B-Trees and Indexes

A table index is a replica of a subset of a table’s columns that is stored in such a way that it allows the DBMS to find tuples faster than sequential scans.

Indexes dramatically speed up some types of queries, but they also take up space, and need to be kept in sync with the data. Too many indexes can make reads fast but writes slower.

The query optimizer decided which index to use when it receives a query.

B+ Tree

A B+ Tree is a self-balancing tree data structure that keeps data sorted and gives $O(log n)$ search, sequential access, insertion, and deletion.

A B+ Tree is used in almost all DBMSs which support order-preserving indexes.

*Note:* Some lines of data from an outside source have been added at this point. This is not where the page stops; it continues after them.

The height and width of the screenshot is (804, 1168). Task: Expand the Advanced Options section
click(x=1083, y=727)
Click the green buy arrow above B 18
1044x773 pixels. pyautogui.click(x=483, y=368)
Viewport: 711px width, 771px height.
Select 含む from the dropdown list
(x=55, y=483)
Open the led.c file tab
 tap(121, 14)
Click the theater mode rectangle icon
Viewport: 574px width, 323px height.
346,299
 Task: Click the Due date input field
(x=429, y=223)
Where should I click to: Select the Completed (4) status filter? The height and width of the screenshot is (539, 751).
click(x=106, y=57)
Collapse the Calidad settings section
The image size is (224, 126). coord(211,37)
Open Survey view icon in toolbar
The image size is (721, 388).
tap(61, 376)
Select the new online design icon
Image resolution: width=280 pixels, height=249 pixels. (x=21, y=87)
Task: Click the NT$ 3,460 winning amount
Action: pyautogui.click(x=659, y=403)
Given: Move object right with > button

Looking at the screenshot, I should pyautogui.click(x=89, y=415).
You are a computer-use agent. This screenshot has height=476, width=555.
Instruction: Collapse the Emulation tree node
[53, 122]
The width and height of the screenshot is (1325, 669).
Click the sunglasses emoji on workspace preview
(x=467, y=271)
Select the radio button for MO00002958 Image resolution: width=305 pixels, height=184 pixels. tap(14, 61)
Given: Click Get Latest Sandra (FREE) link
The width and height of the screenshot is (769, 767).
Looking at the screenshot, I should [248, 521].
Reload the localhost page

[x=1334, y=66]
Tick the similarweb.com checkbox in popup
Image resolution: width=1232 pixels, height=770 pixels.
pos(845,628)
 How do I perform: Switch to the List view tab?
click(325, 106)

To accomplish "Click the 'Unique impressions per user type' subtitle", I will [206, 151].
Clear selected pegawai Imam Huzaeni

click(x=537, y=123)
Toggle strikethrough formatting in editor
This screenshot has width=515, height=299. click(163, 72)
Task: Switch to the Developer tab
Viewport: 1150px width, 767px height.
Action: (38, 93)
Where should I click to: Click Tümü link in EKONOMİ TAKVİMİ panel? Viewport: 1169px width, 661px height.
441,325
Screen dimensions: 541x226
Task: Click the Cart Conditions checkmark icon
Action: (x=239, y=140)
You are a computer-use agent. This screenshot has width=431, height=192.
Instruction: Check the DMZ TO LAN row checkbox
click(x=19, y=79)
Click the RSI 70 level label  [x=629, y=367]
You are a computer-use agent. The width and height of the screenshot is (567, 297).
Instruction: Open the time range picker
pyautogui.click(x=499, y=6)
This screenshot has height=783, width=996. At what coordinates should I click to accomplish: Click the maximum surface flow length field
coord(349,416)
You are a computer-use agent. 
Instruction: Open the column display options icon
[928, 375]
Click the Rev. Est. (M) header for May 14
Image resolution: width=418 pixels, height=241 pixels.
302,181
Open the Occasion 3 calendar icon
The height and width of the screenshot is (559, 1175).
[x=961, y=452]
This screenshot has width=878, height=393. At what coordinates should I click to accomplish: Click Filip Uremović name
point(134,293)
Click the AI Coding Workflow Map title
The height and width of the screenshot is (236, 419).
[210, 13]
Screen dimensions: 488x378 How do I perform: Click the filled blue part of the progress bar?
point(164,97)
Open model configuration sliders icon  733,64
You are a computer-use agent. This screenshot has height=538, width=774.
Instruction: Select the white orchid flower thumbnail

A B+ Tree comes from a class of data structures called B Trees. It has the following properties -

  1. It is perfectly balanced (every leaf is at the same depth).
  2. Every inner node other than the root is always at least half full.
  3. Every inner node with k keys has k+1 children.

That is, if we have a B+ Tree of degree $M$, that means its nodes can contain at most $M-1$ keys and $M$ children. Property 2 says that every inner node has between $M/2-1$ to $M-1$ keys.

Andy then explains the insertion and deletion algorithms in a B+ Tree, which I won’t describe here. But they are pretty much what you would expect.